Regarding OpenGL and directX being fairly new, depends on what you consider new but openGL has been fairly standardized since ~1992. so Xorg and friends have had enough time to support this (tho its a moving target ofcourse).
Re: BSD's using Xorg, even if its biased towards linux (with HAL), BSD's are using Xorg, and AFAIK they are not planning on their own implementation.
I wouldn't say its only mesa, its more a problem of everything working together Xorg having interfaces for OpenGL to take advantage of (glx, dri etc), and whoever writes the drivers making proper use of these facilities. Edited 2009-08-24 18:34 UTC
There is no explicit platform stated on their website but the code itself speaks volumes; it is GCC bound and Linux focused and worse there is a a growing reliance on HAL when HAL should already be getting put out of its misery and replaced with something better.
I think things are improving, like their is now a OpenBSD-developer on the X.org-board.
Maybe the applications use HAL or the new *kit-stuff, but X.org doesn't. I guess you could say that's just the freedesktop-stuff that relies on HAL and *kit.

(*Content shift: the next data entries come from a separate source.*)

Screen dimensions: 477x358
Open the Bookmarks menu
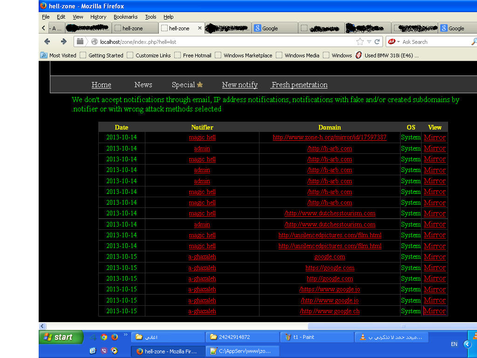coord(126,17)
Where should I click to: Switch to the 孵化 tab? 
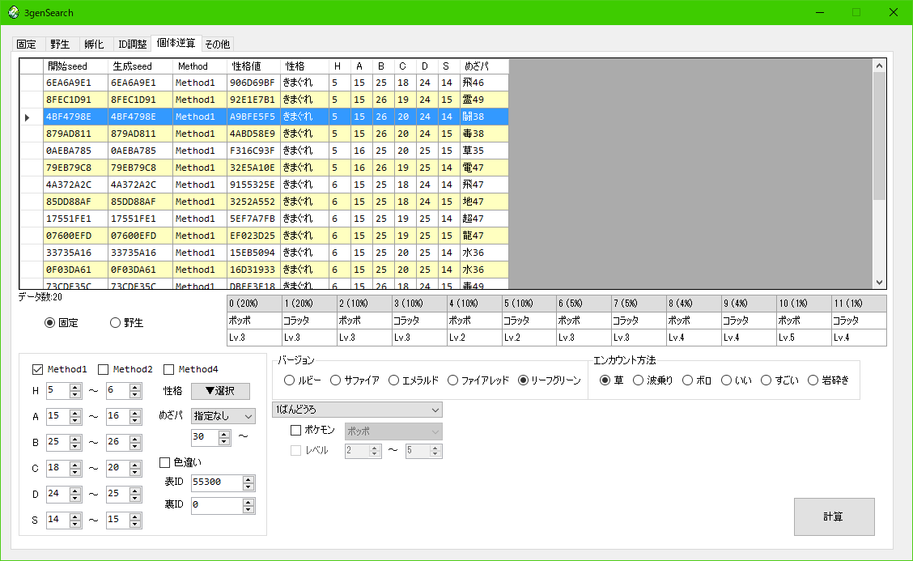[x=94, y=44]
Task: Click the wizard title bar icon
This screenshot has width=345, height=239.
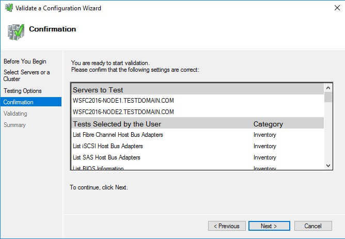Action: pos(8,8)
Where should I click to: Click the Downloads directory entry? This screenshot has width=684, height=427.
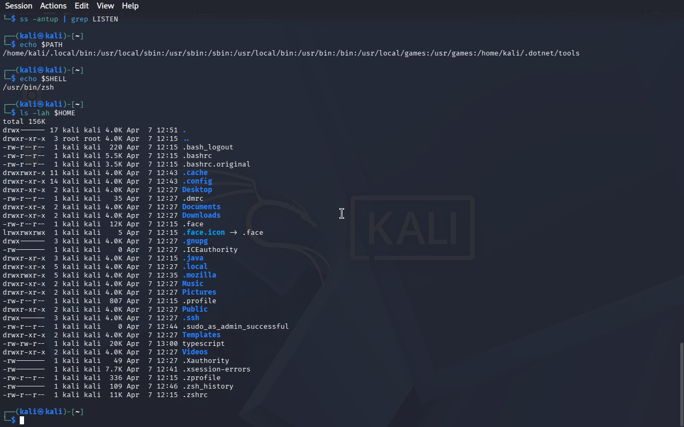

The more I think about it, their has been a lot of improvements. It's impressive. Ever since X.org was created a lot of things started to improve and they aren't done yet, in a few years I think things will look very different.
I really liked this podcast a lot better, it's a lot more balanced. :-) The Free Software Magazine articles also helps to explain a lot.
Once again you nailed it, kaiwai.
I would perhaps even dare to say that too high reliance on Linux and its quirks is one core part of X's problems -- in a sense of "trees, forest, and seeing". Edited 2009-08-25 10:23 UTC
When XOrg crashes, the applications are not required to terminate. The reason they exit -- or crash, is because of XLib. XLib having been designed more than 20 years ago, assumed that an application would never outlive the server. XCB fixes this, as well as other issues from XLib.
Additionally, it isn't the job of the X server to manage running applications. It provides a session managment extension and a library, libSM, but ultimately, this is the job of the window manager or desktop.
Exactly, X is and has been improving since X.org split from Xfree86 to improve the X11 server and bring it up to speed with modern desktop OS's. X11 at its heart is good and replacing it would be difficult and unnecessary.